Typically, an interest-rate increase would squeeze troubled companies to the point that they’re unable to pay their creditors. Instead, LaRusse said, there’s plenty of capital willing to extend a lifeline.
“High-yield companies have had money thrown at them by private-debt and -equity companies,” she said.
With the expansion of players in the lending space, there’s more of a focus on putting money to work in the right opportunities, not just owning a broad swath of the market, said Putri Pascualy, a client-portfolio manager for private credit within Man Group’s Varagon, a $11.8 billion private-credit firm the asset manager purchased last year.
Managers will “differentiate through alpha, through credit selection,” she said at an event at Man Group’s London headquarters. For her, she said, “cash is king” when it comes to judging the quality of borrowers — she wants to see a decent amount of liquidity on companies’ balance sheets.

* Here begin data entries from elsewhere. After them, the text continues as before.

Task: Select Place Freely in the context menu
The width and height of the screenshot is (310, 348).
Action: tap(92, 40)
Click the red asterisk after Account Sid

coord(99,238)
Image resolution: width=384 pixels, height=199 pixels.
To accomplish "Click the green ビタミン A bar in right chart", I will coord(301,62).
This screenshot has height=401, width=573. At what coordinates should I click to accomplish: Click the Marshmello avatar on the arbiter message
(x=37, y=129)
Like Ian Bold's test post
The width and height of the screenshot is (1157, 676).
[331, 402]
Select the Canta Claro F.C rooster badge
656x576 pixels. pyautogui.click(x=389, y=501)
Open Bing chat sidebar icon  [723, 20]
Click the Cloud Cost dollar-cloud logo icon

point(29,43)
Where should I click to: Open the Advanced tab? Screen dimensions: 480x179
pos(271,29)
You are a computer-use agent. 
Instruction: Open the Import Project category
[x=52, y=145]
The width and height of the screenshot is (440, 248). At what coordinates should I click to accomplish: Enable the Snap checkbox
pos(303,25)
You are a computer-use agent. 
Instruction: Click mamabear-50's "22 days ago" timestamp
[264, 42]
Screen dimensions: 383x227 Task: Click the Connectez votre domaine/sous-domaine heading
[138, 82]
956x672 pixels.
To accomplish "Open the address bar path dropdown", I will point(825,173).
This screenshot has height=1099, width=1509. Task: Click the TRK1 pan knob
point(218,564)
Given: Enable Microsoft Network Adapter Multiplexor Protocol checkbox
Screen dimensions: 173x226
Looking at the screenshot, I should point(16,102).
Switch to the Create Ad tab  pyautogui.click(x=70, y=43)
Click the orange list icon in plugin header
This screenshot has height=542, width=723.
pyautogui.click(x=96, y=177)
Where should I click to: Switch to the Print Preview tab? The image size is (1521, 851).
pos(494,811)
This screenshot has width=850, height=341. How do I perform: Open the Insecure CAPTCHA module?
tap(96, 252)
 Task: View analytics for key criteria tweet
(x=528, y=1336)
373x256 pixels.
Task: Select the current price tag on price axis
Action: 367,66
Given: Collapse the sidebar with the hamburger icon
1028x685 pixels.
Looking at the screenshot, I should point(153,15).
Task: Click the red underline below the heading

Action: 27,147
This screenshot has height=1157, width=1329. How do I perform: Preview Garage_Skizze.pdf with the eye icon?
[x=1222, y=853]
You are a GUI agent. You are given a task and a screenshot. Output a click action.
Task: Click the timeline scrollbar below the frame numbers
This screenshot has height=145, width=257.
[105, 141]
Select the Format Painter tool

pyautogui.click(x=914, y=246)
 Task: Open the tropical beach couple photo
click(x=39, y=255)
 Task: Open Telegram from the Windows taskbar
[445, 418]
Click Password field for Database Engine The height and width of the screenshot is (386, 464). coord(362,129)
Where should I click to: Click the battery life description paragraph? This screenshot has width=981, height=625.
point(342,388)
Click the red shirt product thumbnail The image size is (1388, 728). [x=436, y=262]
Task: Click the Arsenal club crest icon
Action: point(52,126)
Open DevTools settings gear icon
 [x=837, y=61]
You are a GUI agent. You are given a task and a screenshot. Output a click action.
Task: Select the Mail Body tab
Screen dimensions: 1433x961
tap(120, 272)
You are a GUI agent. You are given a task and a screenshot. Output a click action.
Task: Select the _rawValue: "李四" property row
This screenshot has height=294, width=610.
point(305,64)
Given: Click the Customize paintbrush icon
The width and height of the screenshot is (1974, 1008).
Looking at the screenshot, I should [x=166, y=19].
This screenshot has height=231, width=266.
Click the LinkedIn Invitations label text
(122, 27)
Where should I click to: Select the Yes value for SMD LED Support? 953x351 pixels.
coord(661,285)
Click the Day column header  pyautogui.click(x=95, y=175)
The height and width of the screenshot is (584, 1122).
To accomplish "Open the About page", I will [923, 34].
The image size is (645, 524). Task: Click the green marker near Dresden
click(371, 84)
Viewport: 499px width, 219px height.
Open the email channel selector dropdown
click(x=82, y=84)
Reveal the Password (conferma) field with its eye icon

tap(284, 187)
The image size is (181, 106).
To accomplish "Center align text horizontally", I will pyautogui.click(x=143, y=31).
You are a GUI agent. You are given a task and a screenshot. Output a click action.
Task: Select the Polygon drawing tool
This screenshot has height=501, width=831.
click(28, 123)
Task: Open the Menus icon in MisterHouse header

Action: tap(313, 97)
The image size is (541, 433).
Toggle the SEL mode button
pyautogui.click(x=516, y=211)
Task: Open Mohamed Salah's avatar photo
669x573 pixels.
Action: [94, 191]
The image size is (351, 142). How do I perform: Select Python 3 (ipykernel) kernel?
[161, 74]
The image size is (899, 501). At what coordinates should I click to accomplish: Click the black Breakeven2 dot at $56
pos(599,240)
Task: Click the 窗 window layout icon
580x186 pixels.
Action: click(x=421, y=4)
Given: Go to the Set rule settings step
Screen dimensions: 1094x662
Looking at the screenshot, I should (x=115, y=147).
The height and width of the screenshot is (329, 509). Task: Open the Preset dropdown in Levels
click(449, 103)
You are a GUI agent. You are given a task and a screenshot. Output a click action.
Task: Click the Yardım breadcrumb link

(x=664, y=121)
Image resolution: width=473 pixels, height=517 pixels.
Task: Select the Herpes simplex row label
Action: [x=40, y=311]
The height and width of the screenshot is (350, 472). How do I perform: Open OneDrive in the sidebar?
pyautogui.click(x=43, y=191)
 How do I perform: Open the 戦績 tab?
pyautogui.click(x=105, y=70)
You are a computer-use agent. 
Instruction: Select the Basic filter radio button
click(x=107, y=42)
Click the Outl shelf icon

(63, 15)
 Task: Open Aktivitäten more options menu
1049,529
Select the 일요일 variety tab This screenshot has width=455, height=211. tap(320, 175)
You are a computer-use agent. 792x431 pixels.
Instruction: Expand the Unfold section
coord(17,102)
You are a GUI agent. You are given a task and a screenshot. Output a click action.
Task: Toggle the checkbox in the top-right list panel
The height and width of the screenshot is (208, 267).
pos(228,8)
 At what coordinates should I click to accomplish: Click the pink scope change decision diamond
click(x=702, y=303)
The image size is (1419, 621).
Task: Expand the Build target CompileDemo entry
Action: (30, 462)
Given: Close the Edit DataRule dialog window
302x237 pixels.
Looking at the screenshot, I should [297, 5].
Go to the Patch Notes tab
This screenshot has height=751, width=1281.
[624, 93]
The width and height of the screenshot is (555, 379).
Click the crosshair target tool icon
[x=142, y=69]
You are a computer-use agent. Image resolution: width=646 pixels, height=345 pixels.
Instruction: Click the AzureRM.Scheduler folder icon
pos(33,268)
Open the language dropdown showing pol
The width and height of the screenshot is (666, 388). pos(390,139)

Additionally, despite the industry still being a very human-run space of finance, Pascualy said Man was setting itself apart with its artificial-intelligence tools. Blackstone similarly has used its AI tools to pitch insurers looking for private-credit options.
Man uses these tools to scan credit documents and weed out human error, Pascualy said, adding that the firm was just at the beginning of seeing which parts of the process it could make more efficient.
No matter what, though, she said, the firm and others will expand in the space.
“The private-credit universe globally will continue to grow,” she said.